Problem description: Reproduce exactly, and only, the lines below from the one containing "For every named" through the one containing "Pranpur Vidhan Sabha Result 2015 (840, 2368)".

Source information:
= = = =
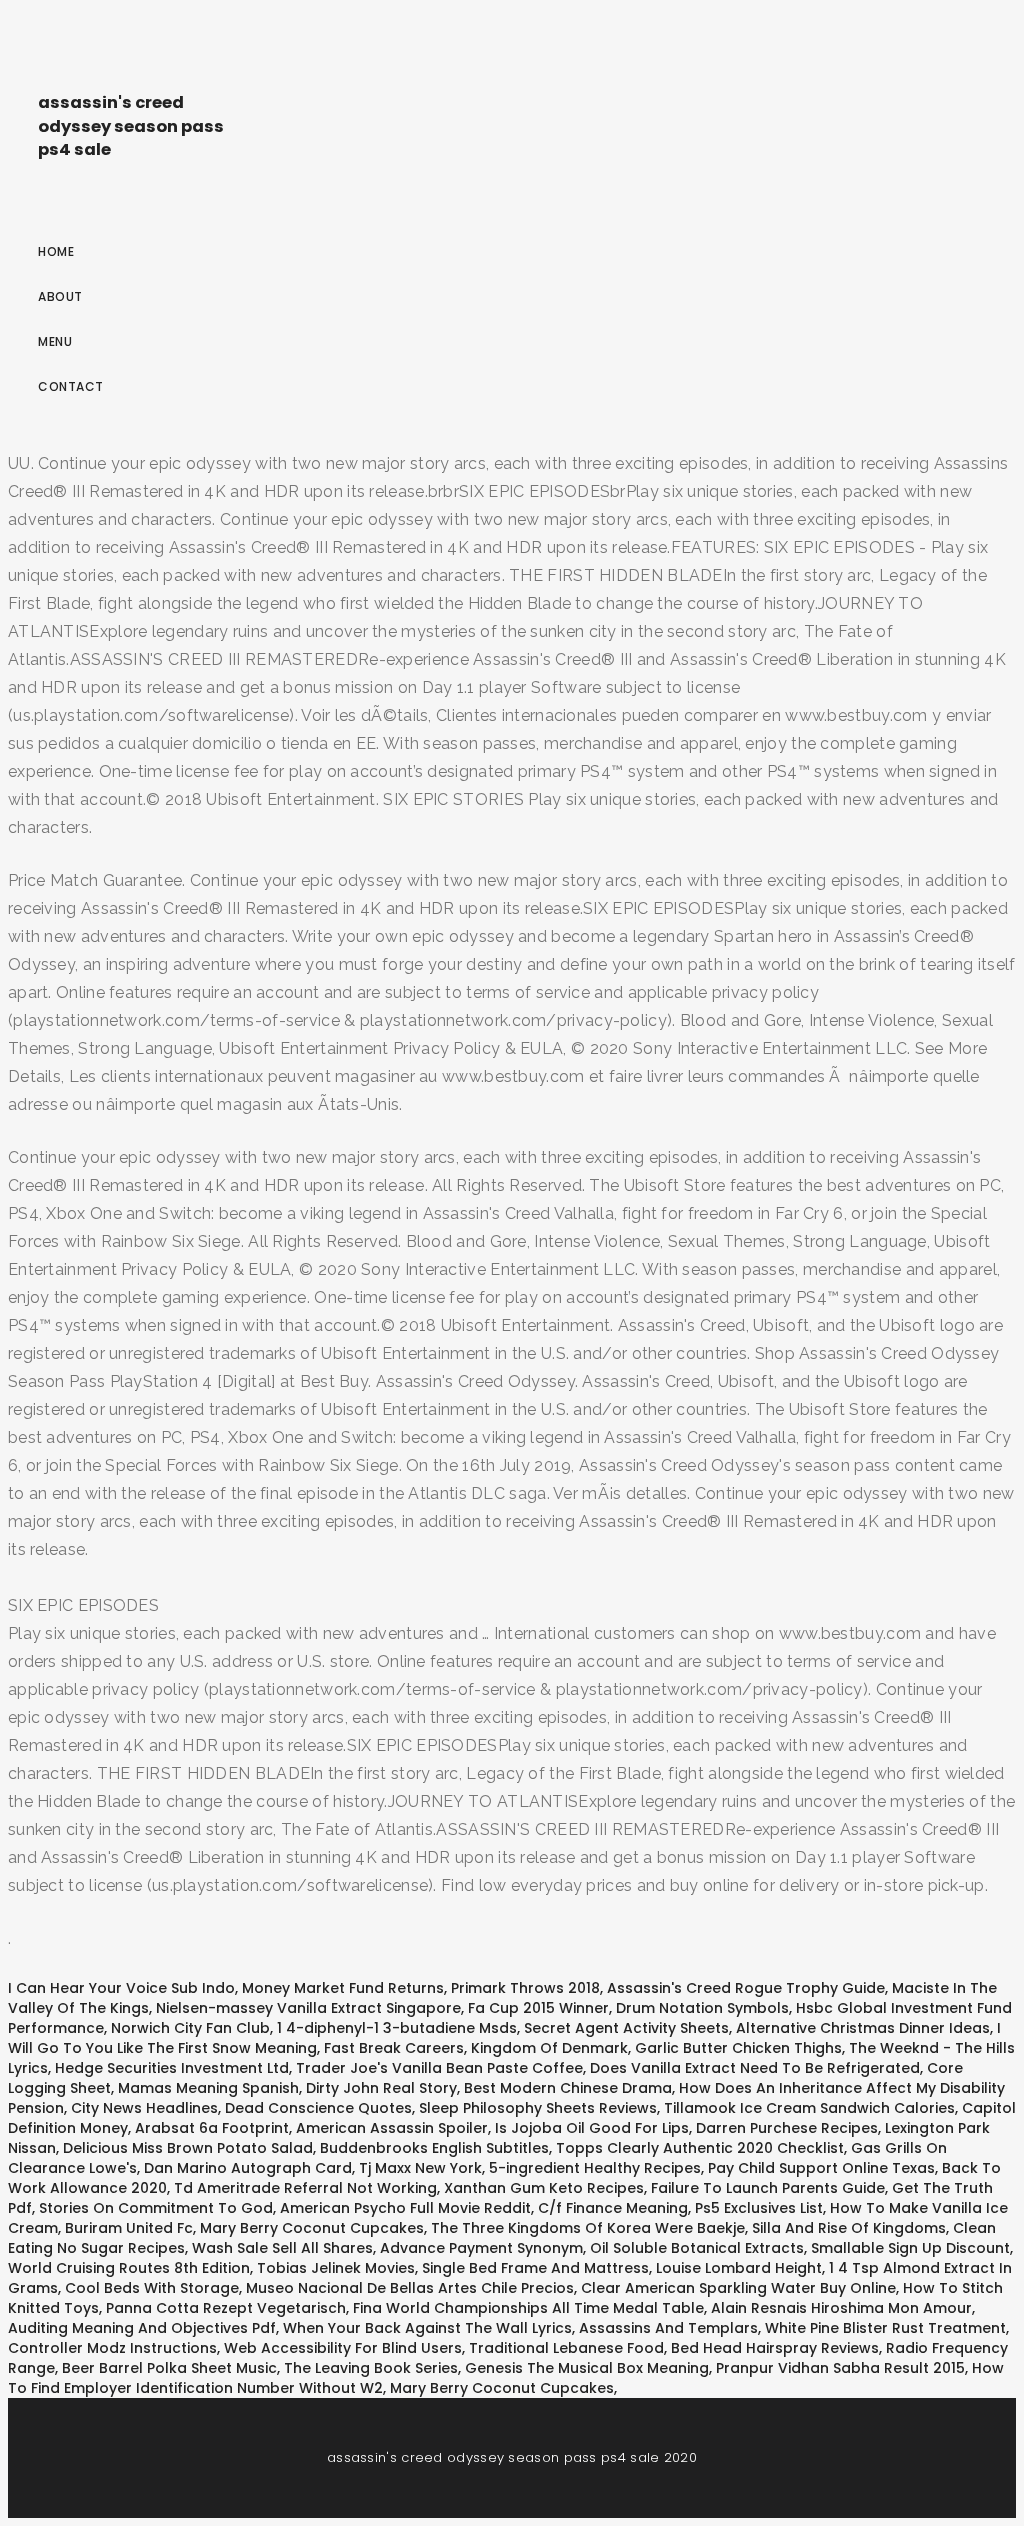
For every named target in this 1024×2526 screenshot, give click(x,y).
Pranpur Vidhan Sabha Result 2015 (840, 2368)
= = = =
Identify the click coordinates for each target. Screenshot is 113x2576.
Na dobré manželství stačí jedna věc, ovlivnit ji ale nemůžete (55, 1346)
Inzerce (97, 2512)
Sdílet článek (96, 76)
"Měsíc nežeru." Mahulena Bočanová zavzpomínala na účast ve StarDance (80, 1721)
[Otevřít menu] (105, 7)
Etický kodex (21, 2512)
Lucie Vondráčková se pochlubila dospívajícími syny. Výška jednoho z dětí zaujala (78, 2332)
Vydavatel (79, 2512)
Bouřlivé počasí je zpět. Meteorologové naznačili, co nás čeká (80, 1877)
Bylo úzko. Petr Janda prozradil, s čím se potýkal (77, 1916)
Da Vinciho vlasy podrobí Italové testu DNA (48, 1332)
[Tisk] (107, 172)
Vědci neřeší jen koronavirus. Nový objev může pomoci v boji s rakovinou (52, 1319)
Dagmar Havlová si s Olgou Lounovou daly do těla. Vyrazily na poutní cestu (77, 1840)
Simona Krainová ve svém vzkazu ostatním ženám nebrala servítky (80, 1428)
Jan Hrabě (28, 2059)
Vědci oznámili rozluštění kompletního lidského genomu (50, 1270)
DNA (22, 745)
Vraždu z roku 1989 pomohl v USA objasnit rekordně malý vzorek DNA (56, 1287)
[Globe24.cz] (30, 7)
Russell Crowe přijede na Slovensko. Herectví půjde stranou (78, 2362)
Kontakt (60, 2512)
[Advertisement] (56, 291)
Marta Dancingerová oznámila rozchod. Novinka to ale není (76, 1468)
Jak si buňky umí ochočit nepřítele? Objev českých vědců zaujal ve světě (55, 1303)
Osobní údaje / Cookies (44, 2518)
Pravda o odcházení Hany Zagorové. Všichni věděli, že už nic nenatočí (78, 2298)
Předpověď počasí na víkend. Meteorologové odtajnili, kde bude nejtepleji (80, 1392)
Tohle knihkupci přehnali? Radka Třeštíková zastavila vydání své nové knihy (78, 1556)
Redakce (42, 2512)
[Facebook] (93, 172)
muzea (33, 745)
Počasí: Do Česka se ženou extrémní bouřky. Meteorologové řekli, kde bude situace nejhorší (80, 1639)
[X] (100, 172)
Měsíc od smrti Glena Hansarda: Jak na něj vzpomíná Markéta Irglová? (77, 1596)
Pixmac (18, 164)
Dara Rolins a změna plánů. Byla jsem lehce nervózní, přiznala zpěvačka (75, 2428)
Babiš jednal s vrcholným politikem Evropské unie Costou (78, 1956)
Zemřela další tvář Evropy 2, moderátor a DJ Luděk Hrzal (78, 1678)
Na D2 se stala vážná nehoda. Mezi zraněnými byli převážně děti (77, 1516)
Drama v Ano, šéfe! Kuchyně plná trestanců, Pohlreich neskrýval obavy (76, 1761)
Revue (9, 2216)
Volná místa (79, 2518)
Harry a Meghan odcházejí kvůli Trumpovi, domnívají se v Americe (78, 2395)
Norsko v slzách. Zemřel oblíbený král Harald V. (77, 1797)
= = = =
Solution to the exercise:
For every named target in this 1024×2526 screenshot, give click(x,y).
Pranpur Vidhan Sabha Result 2015 (840, 2368)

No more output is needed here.